• The Ukraine conflict is not only creating upward pressure on euro area energy prices, but also food and core inflation items. We see upside risks to our base line HICP inflation forecast of 4.7% of ca. 0.5pp in 2022 in light of the latest developments. However, should oil and gas prices stay at elevated levels throughout the rest of the year, inflation rates well in excess of 6% could be on the cards for H2 22.
  • We see downside risks to our 2022 euro area GDP forecast of 4.0% of 0.4-0.5pp, mainly through the adverse hit to consumers from continued high inflation.
  • We think the hit to European exports will be manageable, as trade links to Russia are of small importance for most euro area countries. However, an exclusion of Russia from the SWIFT system could create some wider adverse repercussions to global trade flows, especially for commodities. Sanctions could especially hurt Germany's car sector.
  • Heightened uncertainty could weigh on business sentiment in the short term, but an accelerated implementation of renewable energy and energy efficiency projects as well as defence spending could end up boosting investments.

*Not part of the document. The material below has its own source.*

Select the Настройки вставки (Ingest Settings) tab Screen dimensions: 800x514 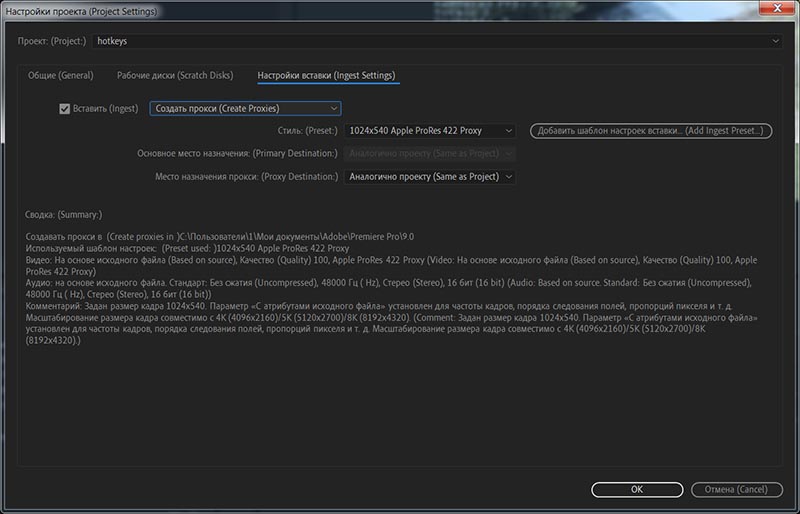click(325, 76)
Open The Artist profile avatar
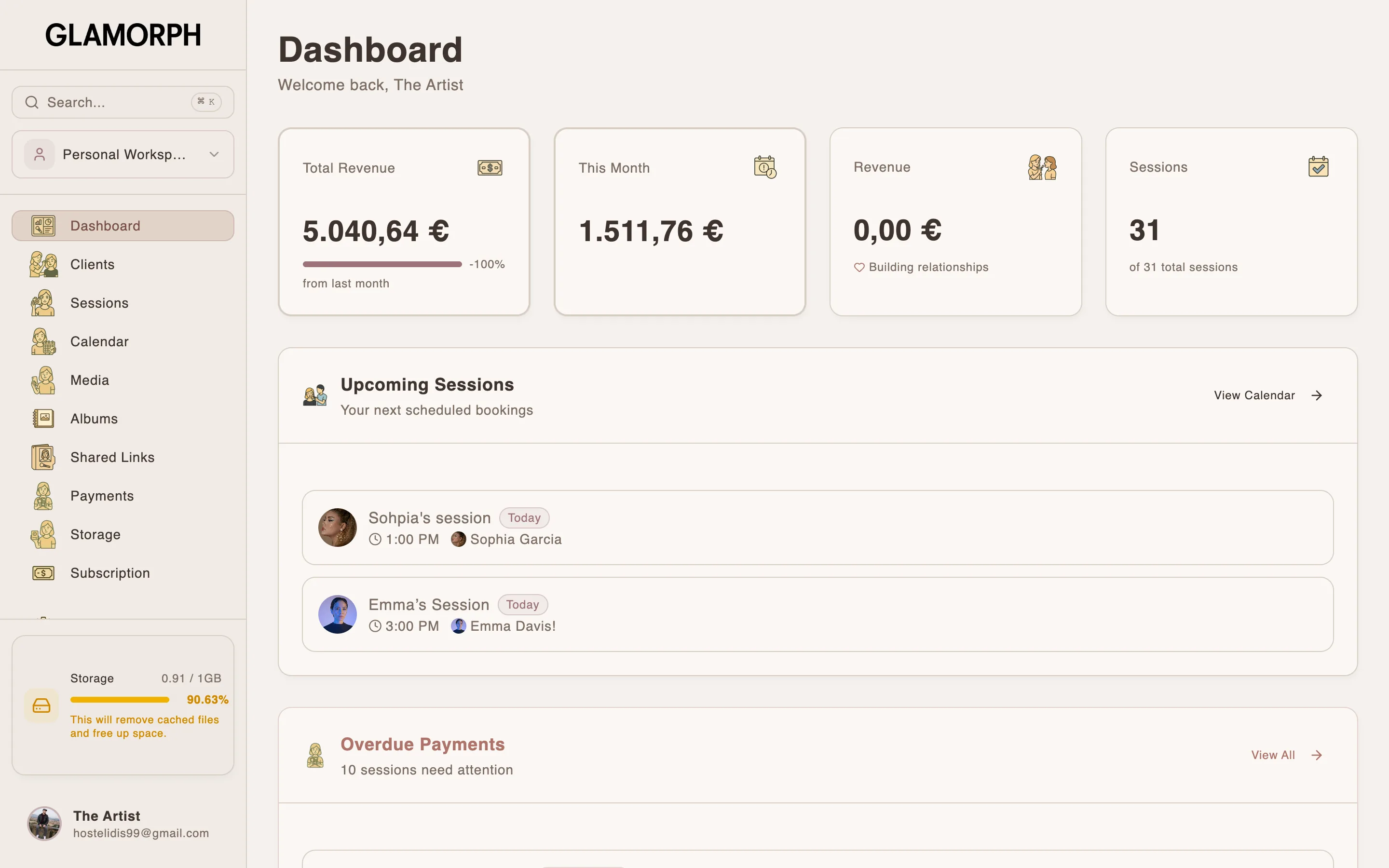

  • Germany has performed a significant policy U-turn and stepped up defence and energy spending, which may open up for a larger political discussion on how these areas should be treated under the upcoming Stability and Growth Pact rules review.
  • Many unknowns remain, especially what role China will play to limit the economic fallout for Russia and the scale of disruptions to gas supply. Europe would most likely survive a large-scale disruption to Russian gas imports in the short-term, but running the economy for several years without Russian gas would likely entail measures to curb demand, with clear disruptions to economic activity.